Prevent. Intervene. Recover.
By some estimates, 100,000 individuals are trafficked in the U.S. each year, most of them women and many of them children. Sadly, South Dakota is not immune. Month after month, we read stomach-churning reports of sex trafficking from across the state. There is a role each of us can play in fighting trafficking by simply understanding what to look out for, but a broader policy shift needs to occur as well to better prevent trafficking, intervene when it does occur, and help survivors rebuild.
This is a crime I’ve battled for years. In the U.S. House, I championed the decade’s most comprehensive anti-trafficking initiative in 2015. The legislation enhanced law enforcement tools, better supported intervention programs, and provided additional resources to survivors. Still, my work continues. Since the 2015 bill became law, I’ve pushed legislation to expand trafficking demand reduction programs, go after online actors who knowingly facilitate trafficking, and help survivors with housing and other needs.
But not every solution to human trafficking is a federal solution. As governor, I would…
- Get tough on those who sell, buy, or market trafficking victims for sex. Whether you’re a trafficker, a website that facilitates trafficking, or someone who purchases trafficking victims for sex, your activity will have no place in South Dakota. As Governor, I will ensure South Dakota does not go easy on perpetrators – the punishment will fit the heinousness of these crimes.
- Make sure traffickers pay. Traffickers make an estimated $150 billion annually, according to the International Labor Organization. If elected governor, I will fight to strengthen the state’s restitution laws in trafficking cases, bringing justice and offering victims more financial support for medical and mental health services, housing, childcare and other related expenses.

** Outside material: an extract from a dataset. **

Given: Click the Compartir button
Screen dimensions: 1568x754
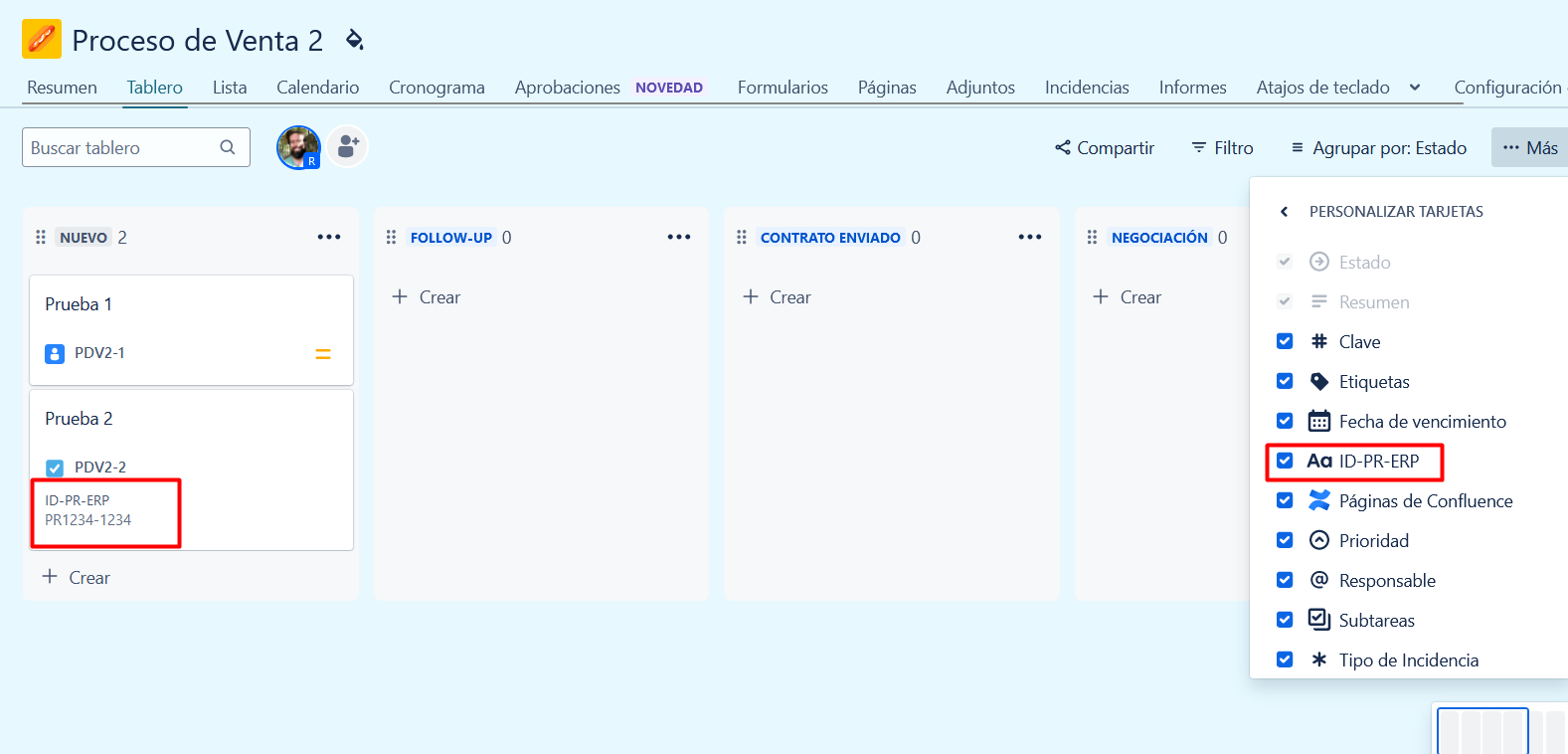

- Expand intervention training to first responders and medical professionals. Research indicates more than 85% of survivors received medical treatment while being trafficked, but the vast majority of healthcare professionals have never received training on how to identify a victim or intervene should they suspect something is going on. We must leverage federal and state training resources, in partnership with nonprofits and professional organizations, to ensure South Dakota’s healthcare professionals are equipped to identify and intervene when a victim enters the exam room.
- Secure access to emergency and transitional housing. A home is so often where recovery begins, and yet, transitional housing for sex trafficking survivors is scarce. In many cases, sex trafficking survivors require stronger security protocols and different support services than other victims of violence. If elected, I would expand existing grant programs in order to offer transitional housing, healing, and hope to many more trafficking survivors.